The argument of paying higher interest debt first is mathematically correct. It seems the right way to go. But responsibility with money is more psychological than math related. If you did the math on using credit, you wouldn't us it. It goes along with impulsed purchasing. Did you ever want to purchase an item. Maybe something you were exposed to when you were walking down the isle of a store. You just grabbed an item and put it in your shopping cart. Your whole thought process consisted of: See item, like item, I have credit card, Buy it. Totally a Pavlov's dog reaction. Not more than 2 second thought process and programed response. Now if you had left that credit card at home and only had cash the entire event would of happened differently. Thought process would go something like this. See item, like item, I only have cash, Do I want to use my little bit of cash on this piece of junk. Answer, "No". Its not automatic, it actually takes longer to decide to purchase because using cash actually hurts.

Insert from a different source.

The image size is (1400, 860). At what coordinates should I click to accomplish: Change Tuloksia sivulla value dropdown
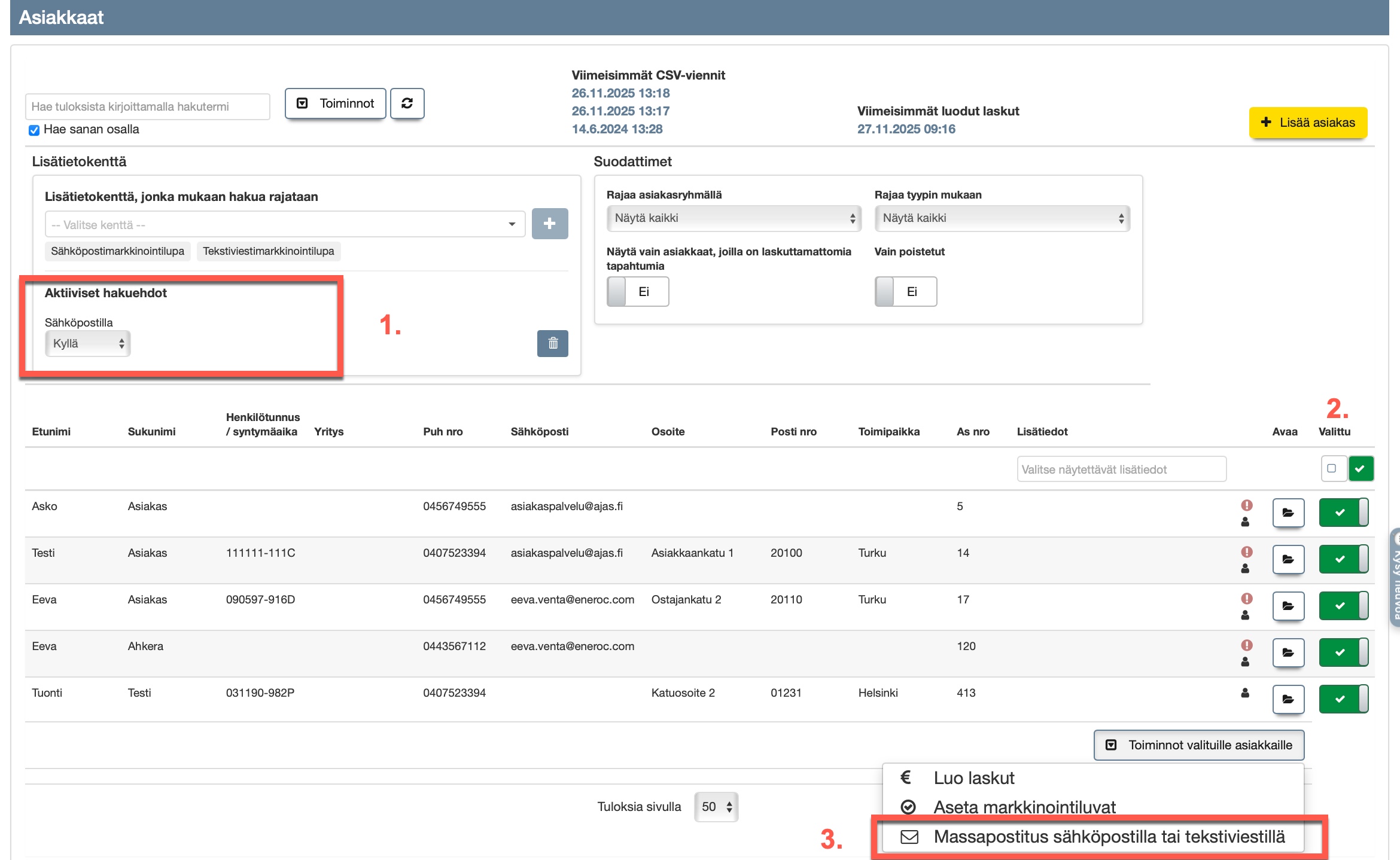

Using credit is fun and painless and can be rationalized easily. You actually buy more stuff when you use credit. 

Here is an example of the debt snowball in action:

My Debts listed smallest to largest:

  1. Home Depot - Balance 1214.00 - minimum 22.00 - Interest 15%
  2. Chase 1 - Balance 2858.00 - minimum 36.00 - Interest 2.9%
  3. Chase 2 - Balance 7076.00 - minimum 170.00 - Interest 16%

Here is the plan for paying off $11,148.00 of debt in 19 months. Its the plan I am going to follow. Of course if  I have any other extra money I will add it to the snowball. Again it will take discipline and focus to complete this. You must establish goals and make a written plan on how to complete them . The Debt Snowball is the best plan for getting out of debt. Some people have gone the way of "Debt Consolidation". Thats when you refinance all your bills into one amount and have one small affordable payment. This is not a plan for success. Its a lazy way of just moving your debt around and believing your actually doing something. Its a false economy to think that. Another way people pay back debt incorrectly is go to a credit consolidation company that takes charge of all your debt and renegotiates your balances and interest rates down. You end up paying them a large fee and wrecking your credit. Take charge of your debt, do this your self.

Thursday, July 29, 2010

Can You Start At 50+? Part 2

Credit cardsImage via Wikipedia
Such great plans and goals have been made. Do you think I can really pull it off? A lot of debt has to be paid off. Lets see whats before me.
  • Credit Card 1- Finished by October 1,2010
  • Credit Card 2- Finished by October 1,2011
  • Credit Card 3- Finished by October 1,2014 (realistically)
It doesn't look good for the old retirement account. This is a real problem. Starting in 4 years worries me. When seeing it in black and white it speaks volumes. But what choice do I have? I have a plan and I'm sticking to it. But maybe I should just pay the minimums on the cards and put the extra debt payments in my Roth IRA. I'm doing the debt snowball process for paying off debt. I'm putting all money towards the smallest debt and only the minimums to the others. When that's payed off then throwing all moneys toward the next one and so on. To reduce this time frame an increase in income is needed or a decrease in expenses. I'll be trying on both those fronts. So to answer my own question. Yes. But I wish I would of done this 30 years ago. It going to be a real pain in the ass.